There is a wonderful scene in the peerless 1980’s UK comedy Yes Prime Minister where the wily Permanent Secretary for the Department of Administrative Affairs Sir Humphrey Appleby is given the results of a piece of research which he doesn’t like. The Principal Private Secretary, Bernard Woolley gives him the bad news “The party have had an opinion poll done and the majority of voters are in favour of bringing back national service.” Without blinking Sir Humphrey replies “Well have another opinion poll done showing the voters are against bringing back national service!”
The brilliant script and impeccable timing ensure that the scene has lost none of its poignancy thirty years later, and like the very best comedy its funniness lies in its accurate portrayal of the truth.
The truth it points to is that in any programme of research, there will be outcomes which suit us, and outcomes which don’t. And like Sir Humphrey, our desires to get the outcomes which suit us can be almost overwhelming.
This presents a significant challenge for those of us involved in high–performing design.
Imagine for a moment you are a product designer, and six users are scheduled imminently to carry out usability testing on your prototype. How would you like that test to go? Well, if you are anything like the author, you would like the test to go brilliantly. You will want your users to say how easy the product is to use, how innovative it is, how powerful yet simple its interface is, and so on.
And it’s not just the author who feels this way. Many people involved in design vest a little of themselves in their work and it’s only human that we want it to be effective.
This subconscious bias can manifest in research involving too–easy usability tests, setting the wrong scenarios and tasks and asking leading questions.
In order to avoid the bias of setting up research to reinforce our pre–set ideas, digital leaders must seek to build cultures where it is OK to be wrong, and where finding out that you are wrong is encouraged. Just as the best of science is based on publishing findings to be peer–reviewed, so the best of design must be based on user–review as a means of road–testing design.
The language of design has evolved to support this and two phrases in particular resonate with this author as particularly helpful.
Design hypothesis not design
All design is a hypothesis until it has been tested by a user and therefore it should be a called a design hypothesis and not a design until such times as that has happened. It serves as a helpful reminder to teams that the design is merely hypothesis – a prediction – until such time as that prediction has been proven right or wrong.

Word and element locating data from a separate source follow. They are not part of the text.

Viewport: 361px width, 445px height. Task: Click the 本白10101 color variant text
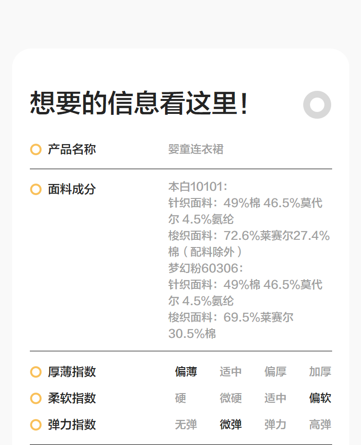(198, 187)
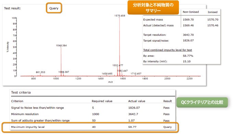Click the 1552.477 peak label

point(118,65)
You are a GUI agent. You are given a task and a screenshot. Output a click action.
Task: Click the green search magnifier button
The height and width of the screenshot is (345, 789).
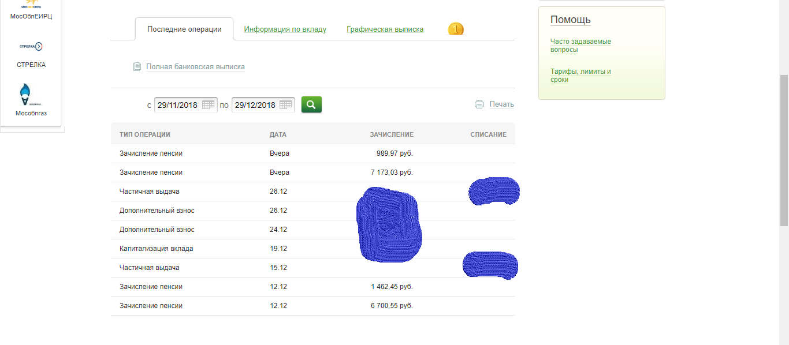[x=311, y=104]
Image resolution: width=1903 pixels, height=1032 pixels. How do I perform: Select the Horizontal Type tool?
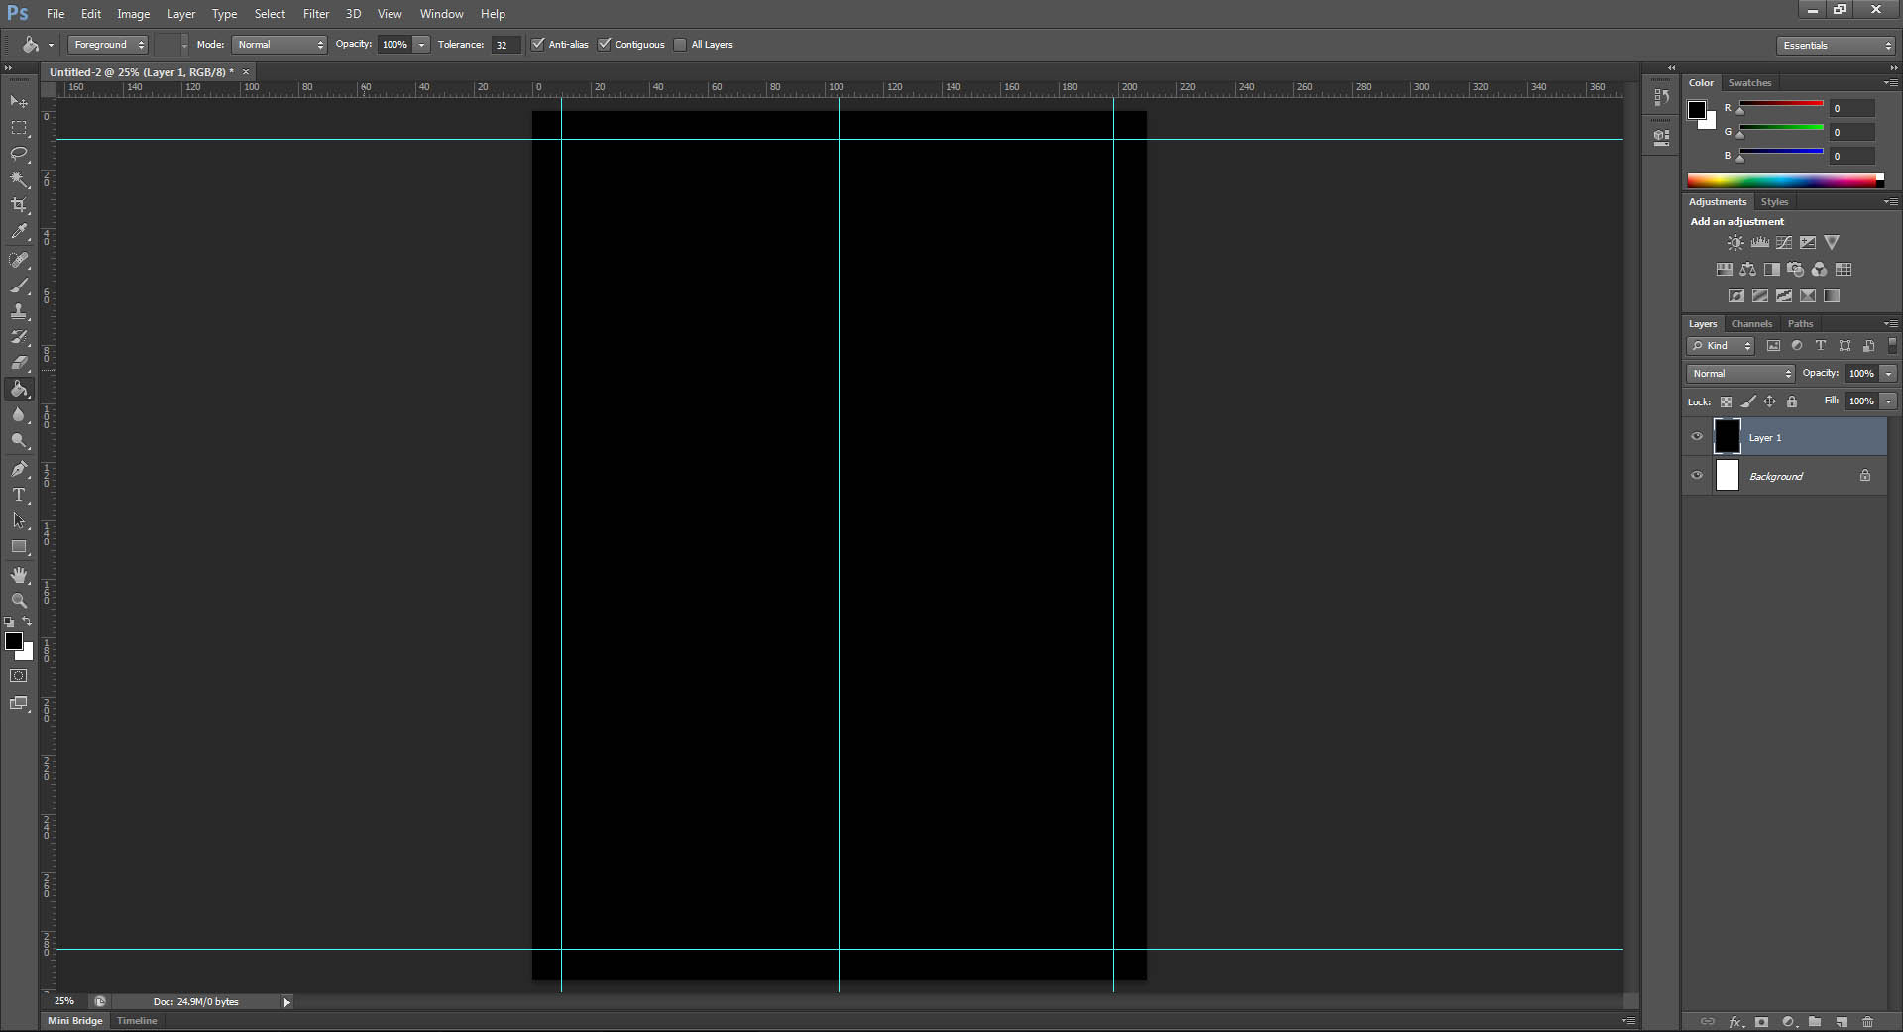pyautogui.click(x=19, y=495)
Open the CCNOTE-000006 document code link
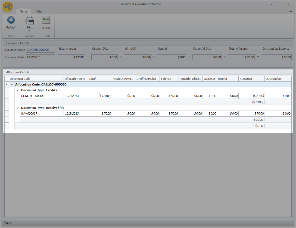296x228 pixels. 38,50
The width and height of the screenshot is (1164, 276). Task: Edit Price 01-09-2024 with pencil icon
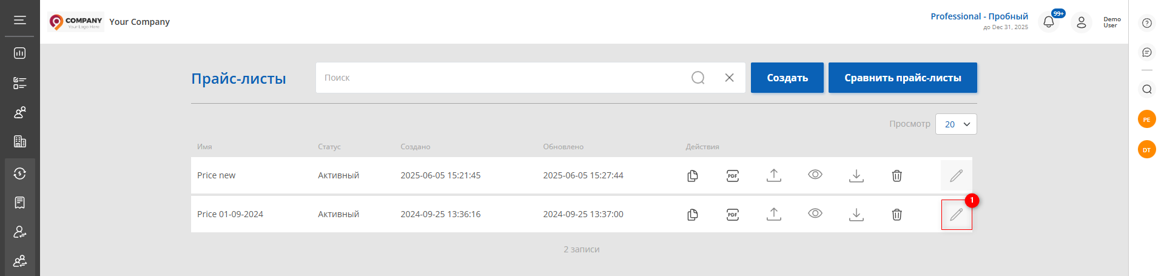[x=957, y=214]
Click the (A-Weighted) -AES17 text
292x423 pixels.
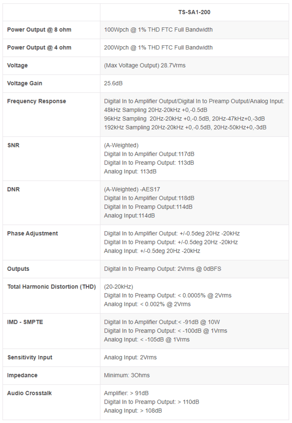pos(132,189)
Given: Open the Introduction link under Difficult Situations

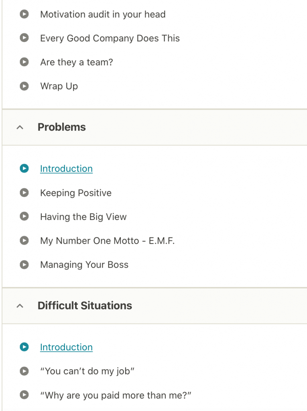Looking at the screenshot, I should (66, 347).
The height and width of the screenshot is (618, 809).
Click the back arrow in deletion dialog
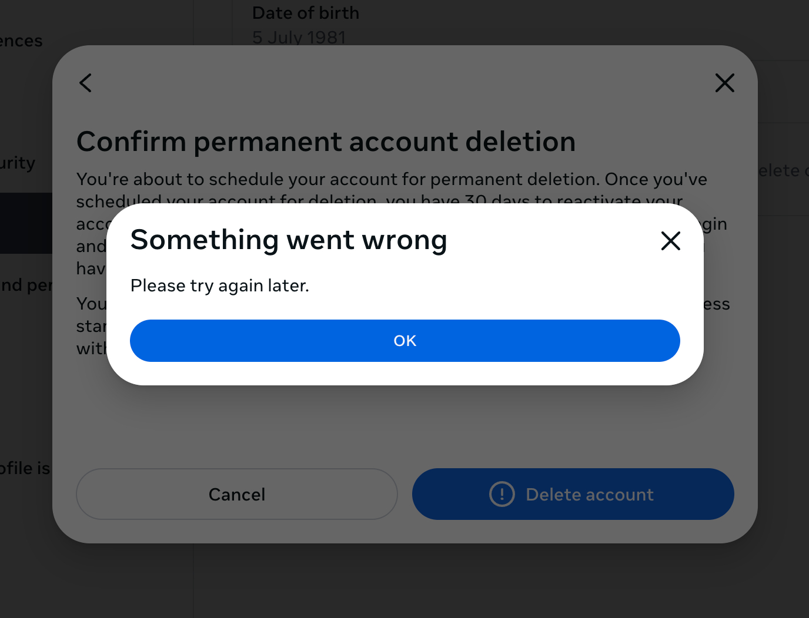click(86, 83)
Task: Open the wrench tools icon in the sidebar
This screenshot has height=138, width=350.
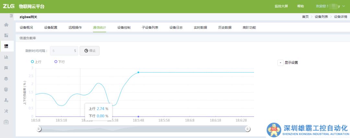Action: 6,111
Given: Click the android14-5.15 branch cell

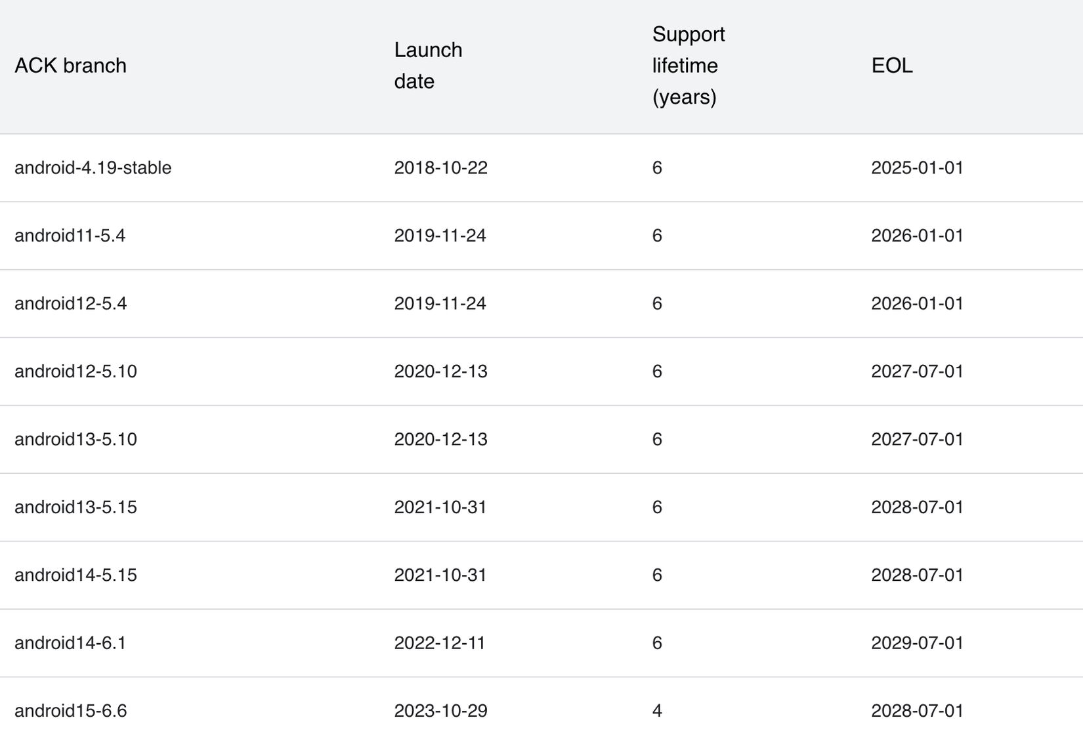Looking at the screenshot, I should pyautogui.click(x=75, y=575).
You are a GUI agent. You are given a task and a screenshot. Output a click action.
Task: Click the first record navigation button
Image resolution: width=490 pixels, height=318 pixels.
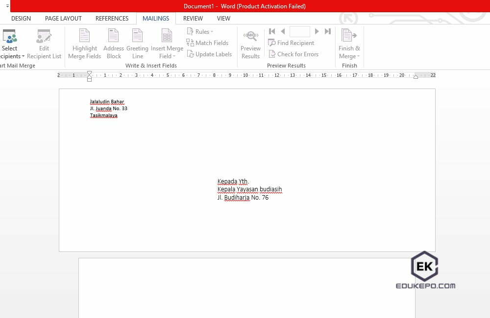click(272, 31)
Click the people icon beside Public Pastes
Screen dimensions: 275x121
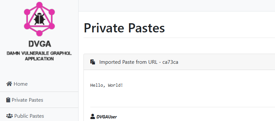click(9, 116)
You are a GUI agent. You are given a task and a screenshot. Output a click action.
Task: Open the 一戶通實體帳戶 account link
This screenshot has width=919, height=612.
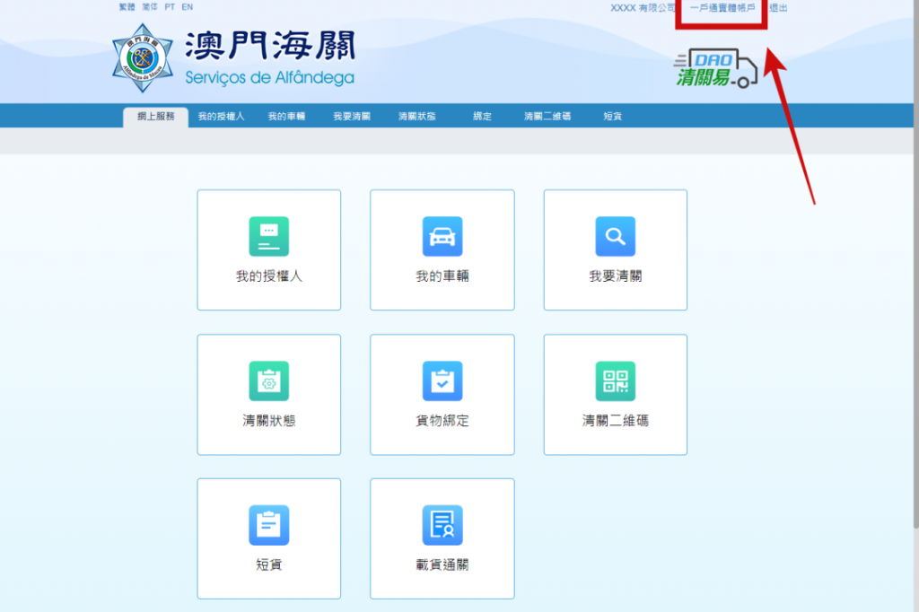(x=722, y=8)
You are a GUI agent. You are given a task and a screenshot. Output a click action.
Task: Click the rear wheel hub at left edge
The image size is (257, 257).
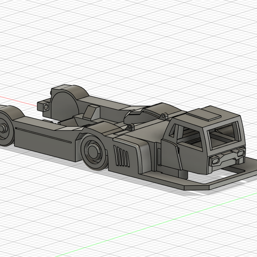point(2,129)
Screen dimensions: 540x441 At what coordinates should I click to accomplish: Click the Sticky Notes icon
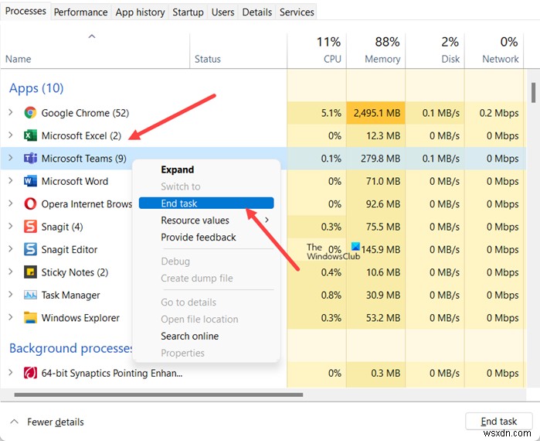(x=30, y=272)
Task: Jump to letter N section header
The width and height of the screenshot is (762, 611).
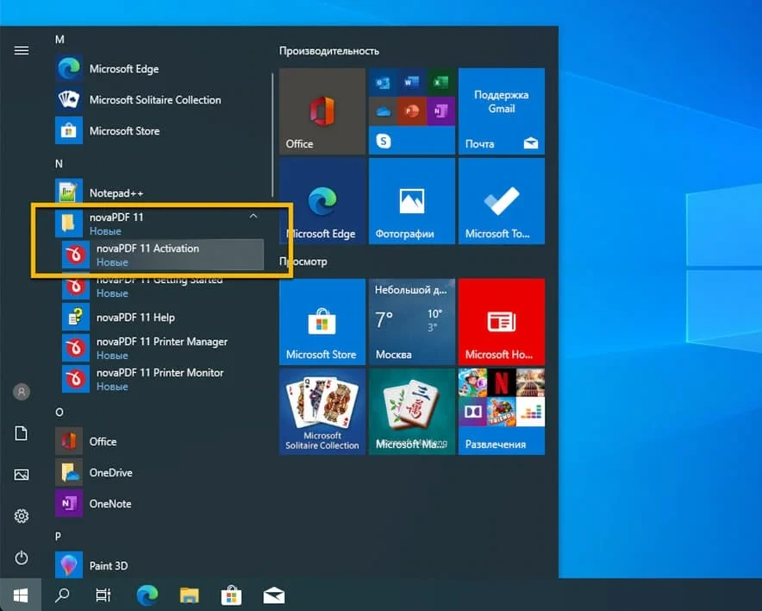Action: click(x=59, y=163)
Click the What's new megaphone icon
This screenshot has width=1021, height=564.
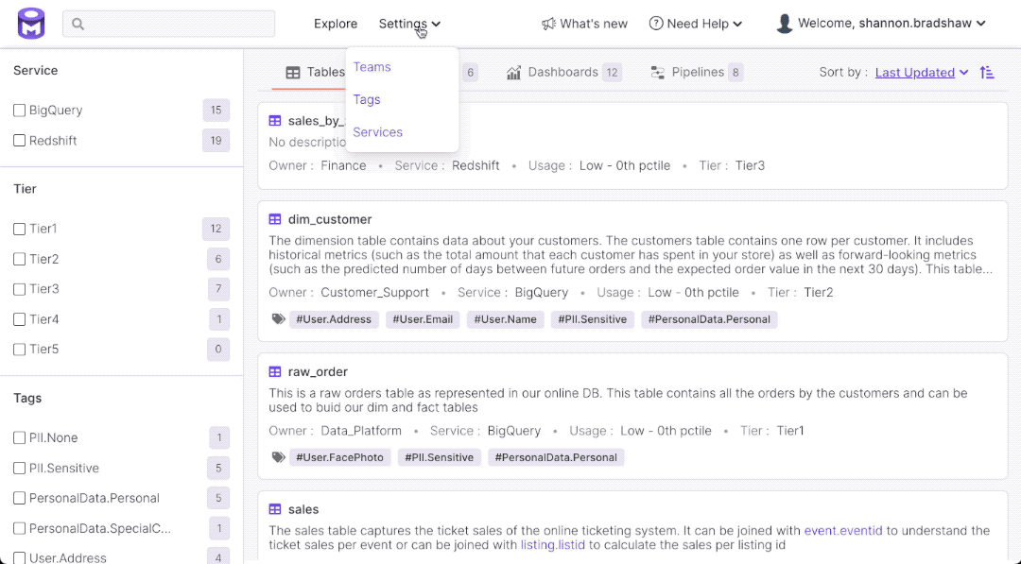tap(548, 24)
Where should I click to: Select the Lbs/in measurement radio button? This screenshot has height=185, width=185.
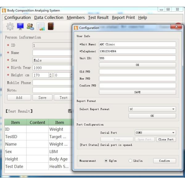tap(130, 161)
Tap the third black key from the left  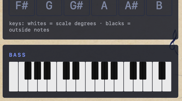pos(47,71)
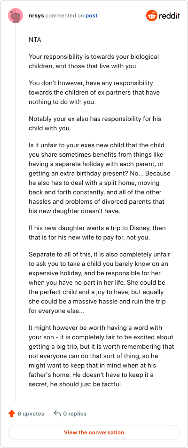Click the orange Reddit Snoo logo
Image resolution: width=188 pixels, height=448 pixels.
click(152, 16)
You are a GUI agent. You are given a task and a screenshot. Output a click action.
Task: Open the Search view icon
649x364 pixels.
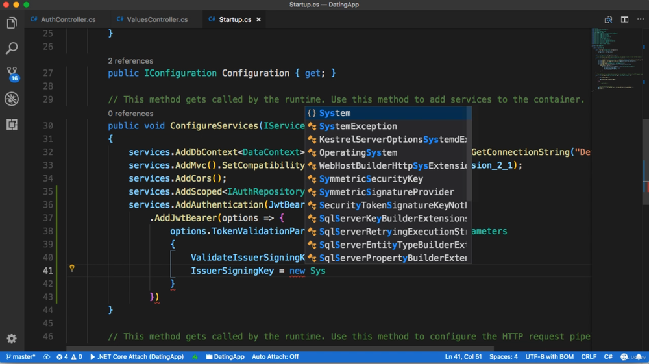(12, 49)
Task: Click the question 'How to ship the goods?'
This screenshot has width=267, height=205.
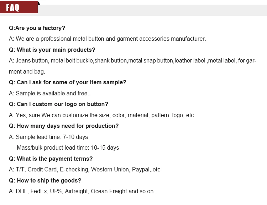Action: [45, 180]
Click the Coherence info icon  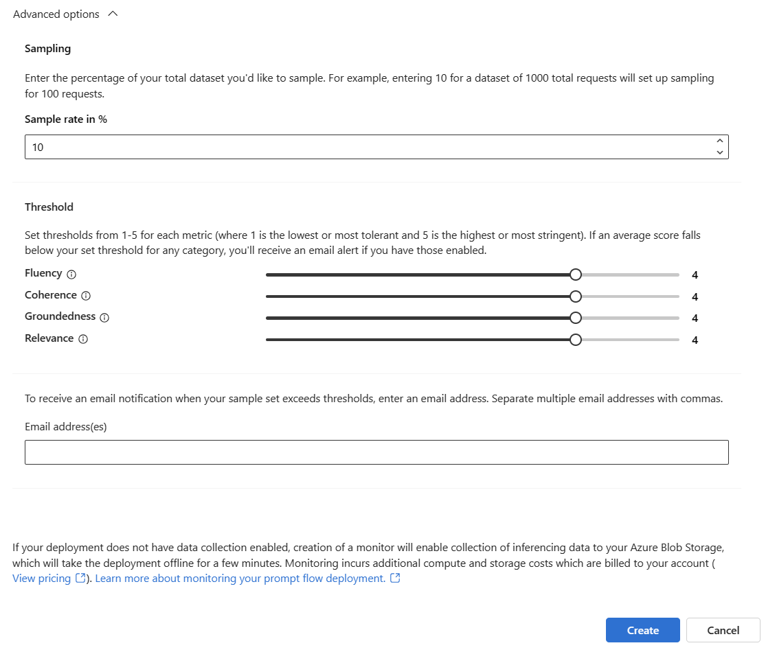(x=86, y=296)
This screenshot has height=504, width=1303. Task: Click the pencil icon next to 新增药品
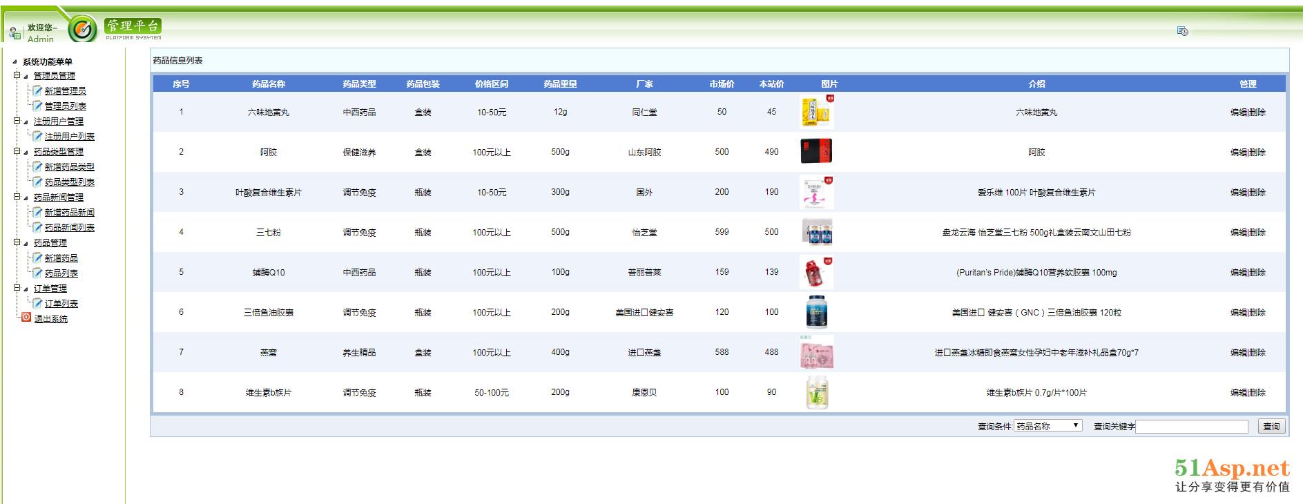click(x=37, y=258)
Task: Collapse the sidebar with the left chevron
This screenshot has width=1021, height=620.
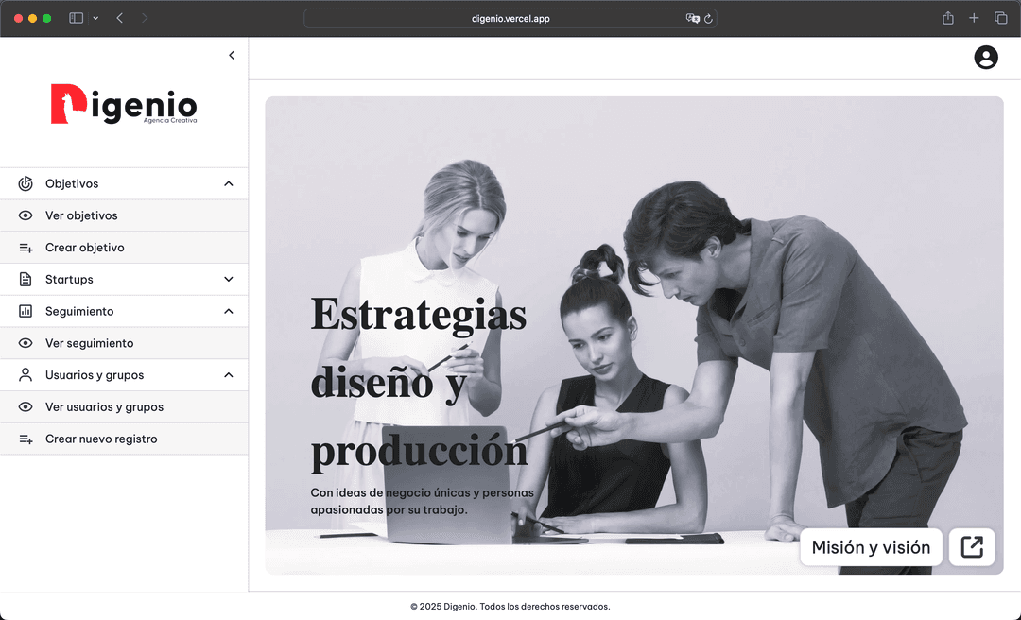Action: tap(232, 56)
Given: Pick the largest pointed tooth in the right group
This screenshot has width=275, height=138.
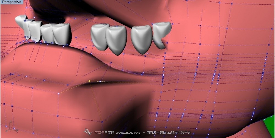Looking at the screenshot, I should click(x=116, y=40).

User testing not user validation
Few designers will argue against user feedback as an essential part of the design process, however it is more helpful to call this user testing than user validation. User validation infers that you are engaging with users to validate your work – tell you that you are right – whereas what you really need is users to test your work – tell you where you are wrong. It is a subtle but important aspect of the role of user input.
It is a curious characteristic of humans that we love being wrong. In a room of 100 people, where 50 believe in a religion and 50 believe in no religion, through simple mathematics, by definition 50 of them must be wrong. Yet those 50 people hold on to their wrongness with fervour and enthusiasm. It’s not being wrong that we find so difficult, it’s finding out that we are wrong that stinks.
Being fervent and wrong kills design. That’s why the best design teams make it as easy as it can be to be wrong. Subsequently, we need to change how we talk about design.